The court ruled that the commencement date of a lease specified in a declaration used to ‘contract out’ of the Landlord and Tenant Act of 1954 need not be the date on which the lease actually completes. Instead, less specific wording such as “on a date to be agreed by the parties” is enough to validly contract the lease out of the legislation.
A statutory declaration needs to be sworn before the parties are contractually bound to take the lease, and the statutory declaration needs to be sworn before an independent solicitor. Debate had arisen over whether a declaration using unspecific wording would be valid, as the precise completion date of a lease may well not be known when the declaration is sworn.
The High Court, ruling in a dispute relating to several tenancies, decided that a number of leases which did not specify exact completion dates were valid. The judge said the purpose of including less specific wording in the statutory declaration was so that the tenant confirmed, through the statutory declaration, that the tenancy would be excluded from the 1954 Act’s protection.

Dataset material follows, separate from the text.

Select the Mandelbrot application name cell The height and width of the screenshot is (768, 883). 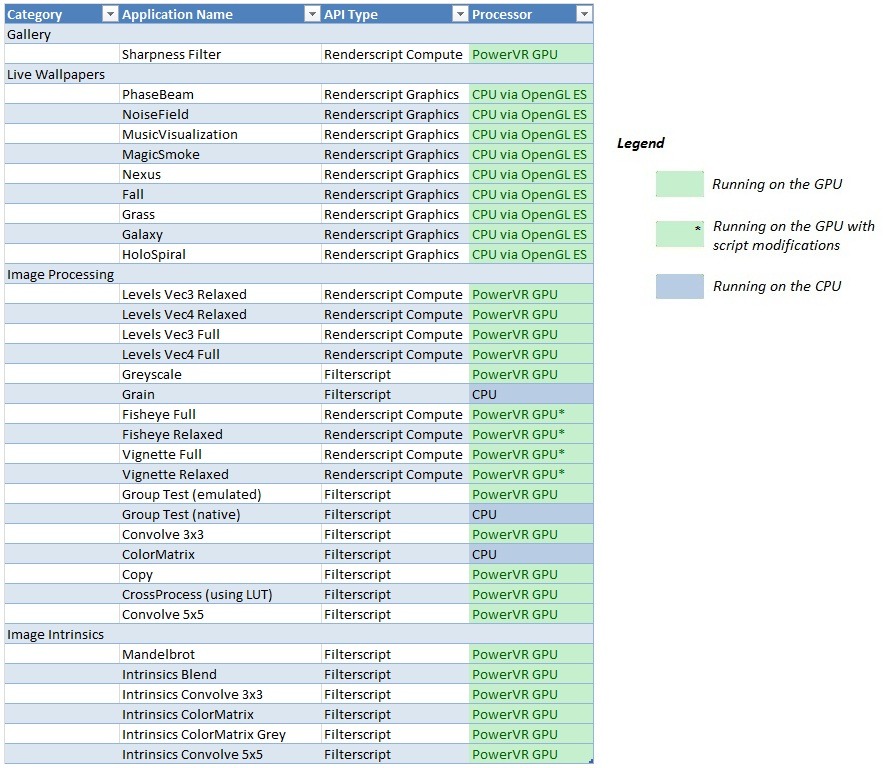click(x=158, y=654)
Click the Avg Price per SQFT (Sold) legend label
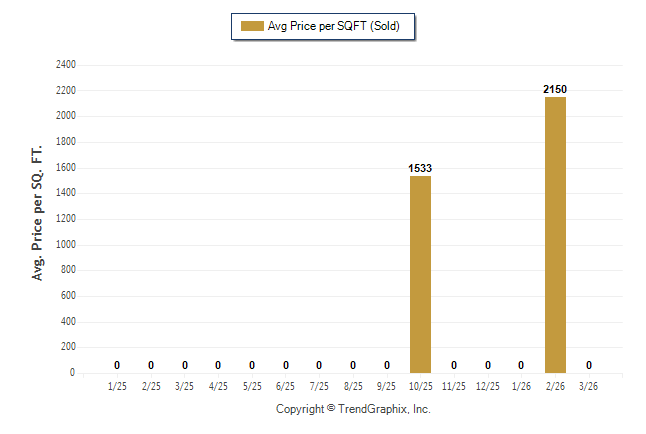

The court rejected the tenant’s argument that the commencement date is a key fact for the tenant to know, at the date they swear the statutory declaration. The judge pointed out that in practice this might lead to the commencement date having to be guessed at, because some leases are triggered by the happening of a certain event, such as certain works being completed.
“This seems to me a recipe for confusion, uncertainty and the frustration of perfectly sensible commercial arrangements,” said Judge Davis-White QC.
“It also seems to me a situation where, if this is indeed the position, commercial parties might well with justification say that the ‘law is an ass’. I do not consider that this does represent the law,” said the judge.
Property dispute expert Ian Morgan of Pinsent Masons, the law firm behind Out-Law.com, said the judgment would come as relief to many legal practitioners as it validated common practice.
“Although the current procedure for contracting out business tenancies has been in existence for nearly two decades, there was some residual uncertainty around the operation of the contracting out provisions,” Morgan said.
“Had the judge found that the actual commencement date of a lease needed to be specified in the statutory declaration, this might have opened the floodgates to claims by thousands of tenants whose statutory declarations contain similar wording,” Morgan said.
The judge said that endorsing details of the warning notices and statutory declarations in the leases did not in and of itself create an ‘estoppel’ preventing the validity of the contracting out process from being called into question – although he did not need to decide on the point.
“Although in this case the contracting out procedure was found to be valid, and in spite of the good sprinkling of common sense exhibited by the court in order to validate modern conveyancing practice, the fact that the tenant’s estoppel argument, had the court been required to decide it, would have failed is an important reminder of the limits of even the most sympathetic of court’s ability to assist a party which bungles a contracting out process. It remains the case that the contracting out process must be followed strictly,” Morgan said.
“The case does seem to leave open at least the technical possibility that a tenant could be found to have ratified an invalid contracting out process, but, as in this case, providing the evidence to satisfy the necessary legal test in practice would be a very high, if not insurmountable, hurdle indeed. It will be interesting to see whether and to what extent parties will seize upon this possibility in future cases in an attempt to save invalid contracting out processes,” Morgan said.
For solicitors the judgment confirms that they do not necessarily need express written authority to accept service of contracting out ‘warning notices’ on behalf of their clients. In the case in question, the solicitor’s authority to accept service of the notice flowed from her instructions to bring the transaction to completion.